Work required ->
Below are the entries to retype; reproduce each one exactly.

Extracted material ->
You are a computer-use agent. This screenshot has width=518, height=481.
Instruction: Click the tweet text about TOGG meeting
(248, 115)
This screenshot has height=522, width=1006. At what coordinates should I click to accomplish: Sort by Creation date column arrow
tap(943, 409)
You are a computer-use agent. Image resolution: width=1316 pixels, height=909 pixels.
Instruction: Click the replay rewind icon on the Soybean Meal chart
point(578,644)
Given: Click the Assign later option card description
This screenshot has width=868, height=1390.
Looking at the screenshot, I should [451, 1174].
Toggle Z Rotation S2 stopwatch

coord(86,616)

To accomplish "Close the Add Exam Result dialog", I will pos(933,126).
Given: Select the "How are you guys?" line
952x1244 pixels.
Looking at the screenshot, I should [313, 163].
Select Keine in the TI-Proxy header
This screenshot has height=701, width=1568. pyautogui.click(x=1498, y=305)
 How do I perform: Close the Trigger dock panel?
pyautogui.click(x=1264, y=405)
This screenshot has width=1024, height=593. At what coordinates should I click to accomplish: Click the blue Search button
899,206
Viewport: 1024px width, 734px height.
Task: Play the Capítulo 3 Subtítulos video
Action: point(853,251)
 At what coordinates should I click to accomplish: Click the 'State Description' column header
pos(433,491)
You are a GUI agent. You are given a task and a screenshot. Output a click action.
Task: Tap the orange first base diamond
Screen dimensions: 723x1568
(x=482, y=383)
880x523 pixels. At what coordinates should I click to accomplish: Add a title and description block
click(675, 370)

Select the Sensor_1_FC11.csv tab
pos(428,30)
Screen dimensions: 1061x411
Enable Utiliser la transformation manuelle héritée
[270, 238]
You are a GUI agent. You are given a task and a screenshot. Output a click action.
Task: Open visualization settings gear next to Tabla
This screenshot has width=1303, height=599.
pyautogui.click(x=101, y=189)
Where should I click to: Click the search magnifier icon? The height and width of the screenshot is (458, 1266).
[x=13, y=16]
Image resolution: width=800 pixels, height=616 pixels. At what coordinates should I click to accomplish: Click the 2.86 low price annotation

Completed exercise ->
You are a computer-use agent. This screenshot has width=518, height=481.
Instruction: Click the tweet text about TOGG meeting
(248, 115)
This screenshot has height=522, width=1006. At what coordinates should I click to accomplish: Sort by Creation date column arrow
tap(943, 409)
You are a computer-use agent. Image resolution: width=1316 pixels, height=909 pixels.
Instruction: Click the replay rewind icon on the Soybean Meal chart
point(578,644)
Given: Click the Assign later option card description
This screenshot has width=868, height=1390.
Looking at the screenshot, I should [451, 1174].
Toggle Z Rotation S2 stopwatch

coord(86,616)

To accomplish "Close the Add Exam Result dialog", I will pos(933,126).
Given: Select the "How are you guys?" line
952x1244 pixels.
Looking at the screenshot, I should [313, 163].
Select Keine in the TI-Proxy header
This screenshot has height=701, width=1568. pyautogui.click(x=1498, y=305)
 How do I perform: Close the Trigger dock panel?
pyautogui.click(x=1264, y=405)
This screenshot has width=1024, height=593. At what coordinates should I click to accomplish: Click the blue Search button
899,206
Viewport: 1024px width, 734px height.
Task: Play the Capítulo 3 Subtítulos video
Action: point(853,251)
 At what coordinates should I click to accomplish: Click the 'State Description' column header
pos(433,491)
You are a GUI agent. You are given a task and a screenshot. Output a click action.
Task: Tap the orange first base diamond
Screen dimensions: 723x1568
(x=482, y=383)
880x523 pixels. At what coordinates should I click to accomplish: Add a title and description block
click(675, 370)

Select the Sensor_1_FC11.csv tab
pos(428,30)
Screen dimensions: 1061x411
Enable Utiliser la transformation manuelle héritée
[270, 238]
You are a GUI agent. You are given a task and a screenshot. Output a click action.
Task: Open visualization settings gear next to Tabla
This screenshot has width=1303, height=599.
pyautogui.click(x=101, y=189)
Where should I click to: Click the search magnifier icon? The height and width of the screenshot is (458, 1266).
[x=13, y=16]
Image resolution: width=800 pixels, height=616 pixels. At what coordinates should I click to accomplish: Click the 2.86 low price annotation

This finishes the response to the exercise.